Directions »
The records below must be reproduced in full and without error.

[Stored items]
• • •

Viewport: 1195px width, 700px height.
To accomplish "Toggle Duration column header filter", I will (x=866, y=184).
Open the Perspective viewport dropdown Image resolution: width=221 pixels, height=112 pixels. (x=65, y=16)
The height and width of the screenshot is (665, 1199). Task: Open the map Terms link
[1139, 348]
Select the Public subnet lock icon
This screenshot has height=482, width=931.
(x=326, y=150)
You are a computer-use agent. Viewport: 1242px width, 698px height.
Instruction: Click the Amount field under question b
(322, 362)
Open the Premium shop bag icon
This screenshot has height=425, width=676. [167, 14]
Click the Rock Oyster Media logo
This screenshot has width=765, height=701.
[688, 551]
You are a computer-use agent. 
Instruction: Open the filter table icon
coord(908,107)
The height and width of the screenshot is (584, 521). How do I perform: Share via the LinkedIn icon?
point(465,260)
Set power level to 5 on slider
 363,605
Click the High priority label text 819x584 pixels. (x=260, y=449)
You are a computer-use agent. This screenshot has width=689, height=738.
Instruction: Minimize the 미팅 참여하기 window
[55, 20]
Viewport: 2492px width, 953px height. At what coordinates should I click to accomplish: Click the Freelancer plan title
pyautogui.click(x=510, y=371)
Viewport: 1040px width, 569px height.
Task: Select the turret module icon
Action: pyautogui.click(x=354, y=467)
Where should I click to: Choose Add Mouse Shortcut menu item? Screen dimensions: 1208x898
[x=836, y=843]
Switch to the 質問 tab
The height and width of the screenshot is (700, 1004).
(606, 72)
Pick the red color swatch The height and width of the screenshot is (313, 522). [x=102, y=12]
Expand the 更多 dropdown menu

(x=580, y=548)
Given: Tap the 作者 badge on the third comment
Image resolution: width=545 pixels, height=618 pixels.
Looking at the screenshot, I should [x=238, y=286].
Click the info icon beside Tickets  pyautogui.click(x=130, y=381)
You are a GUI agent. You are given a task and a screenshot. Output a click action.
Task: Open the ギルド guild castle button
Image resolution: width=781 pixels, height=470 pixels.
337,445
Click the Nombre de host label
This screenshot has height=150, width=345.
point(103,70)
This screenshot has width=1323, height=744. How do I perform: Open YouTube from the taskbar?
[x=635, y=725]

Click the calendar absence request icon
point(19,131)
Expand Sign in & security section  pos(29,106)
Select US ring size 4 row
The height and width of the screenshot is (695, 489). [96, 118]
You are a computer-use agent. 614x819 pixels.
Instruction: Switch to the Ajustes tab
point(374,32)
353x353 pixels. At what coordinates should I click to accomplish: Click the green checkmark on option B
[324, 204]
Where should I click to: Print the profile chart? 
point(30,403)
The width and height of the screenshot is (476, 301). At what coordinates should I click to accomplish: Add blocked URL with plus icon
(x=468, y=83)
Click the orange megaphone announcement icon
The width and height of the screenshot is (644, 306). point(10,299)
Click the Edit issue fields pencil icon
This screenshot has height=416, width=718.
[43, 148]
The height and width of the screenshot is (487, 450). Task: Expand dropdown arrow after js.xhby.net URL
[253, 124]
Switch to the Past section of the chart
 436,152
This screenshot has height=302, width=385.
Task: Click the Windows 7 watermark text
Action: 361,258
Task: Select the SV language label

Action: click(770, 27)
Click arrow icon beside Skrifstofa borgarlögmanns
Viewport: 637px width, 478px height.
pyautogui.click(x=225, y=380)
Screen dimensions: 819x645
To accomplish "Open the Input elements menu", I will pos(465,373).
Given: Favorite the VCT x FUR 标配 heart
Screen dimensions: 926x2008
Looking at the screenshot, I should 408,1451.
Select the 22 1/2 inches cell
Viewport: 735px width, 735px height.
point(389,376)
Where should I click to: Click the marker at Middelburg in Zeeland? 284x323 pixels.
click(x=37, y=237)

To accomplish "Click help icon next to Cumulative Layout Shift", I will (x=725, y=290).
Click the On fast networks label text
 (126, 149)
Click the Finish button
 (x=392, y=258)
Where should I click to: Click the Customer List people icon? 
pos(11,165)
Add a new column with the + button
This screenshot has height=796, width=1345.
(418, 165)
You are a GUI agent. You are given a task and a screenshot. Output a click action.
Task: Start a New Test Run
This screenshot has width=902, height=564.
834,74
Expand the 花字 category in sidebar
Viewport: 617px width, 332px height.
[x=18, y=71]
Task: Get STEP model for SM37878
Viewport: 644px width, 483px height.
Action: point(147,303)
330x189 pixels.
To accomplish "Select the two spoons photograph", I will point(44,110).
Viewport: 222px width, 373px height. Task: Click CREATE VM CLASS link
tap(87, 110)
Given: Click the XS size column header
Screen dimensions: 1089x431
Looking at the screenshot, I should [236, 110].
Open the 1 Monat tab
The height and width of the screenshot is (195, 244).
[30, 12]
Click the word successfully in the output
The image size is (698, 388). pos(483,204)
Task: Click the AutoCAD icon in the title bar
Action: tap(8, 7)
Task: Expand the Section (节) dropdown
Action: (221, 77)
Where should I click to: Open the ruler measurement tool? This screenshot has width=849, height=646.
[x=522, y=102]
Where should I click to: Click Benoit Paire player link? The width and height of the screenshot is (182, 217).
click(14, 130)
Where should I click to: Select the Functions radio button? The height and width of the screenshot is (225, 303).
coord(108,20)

• • •

The answer »
Viewport: 1195px width, 700px height.
To accomplish "Toggle Duration column header filter", I will (x=866, y=184).
Open the Perspective viewport dropdown Image resolution: width=221 pixels, height=112 pixels. (x=65, y=16)
The height and width of the screenshot is (665, 1199). Task: Open the map Terms link
[1139, 348]
Select the Public subnet lock icon
This screenshot has height=482, width=931.
(x=326, y=150)
You are a computer-use agent. Viewport: 1242px width, 698px height.
Instruction: Click the Amount field under question b
(322, 362)
Open the Premium shop bag icon
This screenshot has height=425, width=676. [167, 14]
Click the Rock Oyster Media logo
This screenshot has width=765, height=701.
[688, 551]
You are a computer-use agent. 
Instruction: Open the filter table icon
coord(908,107)
The height and width of the screenshot is (584, 521). How do I perform: Share via the LinkedIn icon?
point(465,260)
Set power level to 5 on slider
 363,605
Click the High priority label text 819x584 pixels. (x=260, y=449)
You are a computer-use agent. This screenshot has width=689, height=738.
Instruction: Minimize the 미팅 참여하기 window
[55, 20]
Viewport: 2492px width, 953px height. At what coordinates should I click to accomplish: Click the Freelancer plan title
pyautogui.click(x=510, y=371)
Viewport: 1040px width, 569px height.
Task: Select the turret module icon
Action: pyautogui.click(x=354, y=467)
Where should I click to: Choose Add Mouse Shortcut menu item? Screen dimensions: 1208x898
[x=836, y=843]
Switch to the 質問 tab
The height and width of the screenshot is (700, 1004).
(606, 72)
Pick the red color swatch The height and width of the screenshot is (313, 522). [x=102, y=12]
Expand the 更多 dropdown menu

(x=580, y=548)
Given: Tap the 作者 badge on the third comment
Image resolution: width=545 pixels, height=618 pixels.
Looking at the screenshot, I should [x=238, y=286].
Click the info icon beside Tickets  pyautogui.click(x=130, y=381)
You are a GUI agent. You are given a task and a screenshot. Output a click action.
Task: Open the ギルド guild castle button
Image resolution: width=781 pixels, height=470 pixels.
337,445
Click the Nombre de host label
This screenshot has height=150, width=345.
point(103,70)
This screenshot has width=1323, height=744. How do I perform: Open YouTube from the taskbar?
[x=635, y=725]

Click the calendar absence request icon
point(19,131)
Expand Sign in & security section  pos(29,106)
Select US ring size 4 row
The height and width of the screenshot is (695, 489). [96, 118]
You are a computer-use agent. 614x819 pixels.
Instruction: Switch to the Ajustes tab
point(374,32)
353x353 pixels. At what coordinates should I click to accomplish: Click the green checkmark on option B
[324, 204]
Where should I click to: Print the profile chart? 
point(30,403)
The width and height of the screenshot is (476, 301). At what coordinates should I click to accomplish: Add blocked URL with plus icon
(x=468, y=83)
Click the orange megaphone announcement icon
The width and height of the screenshot is (644, 306). point(10,299)
Click the Edit issue fields pencil icon
This screenshot has height=416, width=718.
[43, 148]
The height and width of the screenshot is (487, 450). Task: Expand dropdown arrow after js.xhby.net URL
[253, 124]
Switch to the Past section of the chart
 436,152
This screenshot has height=302, width=385.
Task: Click the Windows 7 watermark text
Action: 361,258
Task: Select the SV language label

Action: click(770, 27)
Click arrow icon beside Skrifstofa borgarlögmanns
Viewport: 637px width, 478px height.
pyautogui.click(x=225, y=380)
Screen dimensions: 819x645
To accomplish "Open the Input elements menu", I will pos(465,373).
Given: Favorite the VCT x FUR 标配 heart
Screen dimensions: 926x2008
Looking at the screenshot, I should 408,1451.
Select the 22 1/2 inches cell
Viewport: 735px width, 735px height.
point(389,376)
Where should I click to: Click the marker at Middelburg in Zeeland? 284x323 pixels.
click(x=37, y=237)

To accomplish "Click help icon next to Cumulative Layout Shift", I will (x=725, y=290).
Click the On fast networks label text
 (126, 149)
Click the Finish button
 (x=392, y=258)
Where should I click to: Click the Customer List people icon? 
pos(11,165)
Add a new column with the + button
This screenshot has height=796, width=1345.
(418, 165)
You are a GUI agent. You are given a task and a screenshot. Output a click action.
Task: Start a New Test Run
This screenshot has width=902, height=564.
834,74
Expand the 花字 category in sidebar
Viewport: 617px width, 332px height.
[x=18, y=71]
Task: Get STEP model for SM37878
Viewport: 644px width, 483px height.
Action: point(147,303)
330x189 pixels.
To accomplish "Select the two spoons photograph", I will point(44,110).
Viewport: 222px width, 373px height. Task: Click CREATE VM CLASS link
tap(87, 110)
Given: Click the XS size column header
Screen dimensions: 1089x431
Looking at the screenshot, I should [236, 110].
Open the 1 Monat tab
The height and width of the screenshot is (195, 244).
[30, 12]
Click the word successfully in the output
The image size is (698, 388). pos(483,204)
Task: Click the AutoCAD icon in the title bar
Action: tap(8, 7)
Task: Expand the Section (节) dropdown
Action: (221, 77)
Where should I click to: Open the ruler measurement tool? This screenshot has width=849, height=646.
[x=522, y=102]
Where should I click to: Click Benoit Paire player link? The width and height of the screenshot is (182, 217).
click(14, 130)
Where should I click to: Select the Functions radio button? The height and width of the screenshot is (225, 303).
coord(108,20)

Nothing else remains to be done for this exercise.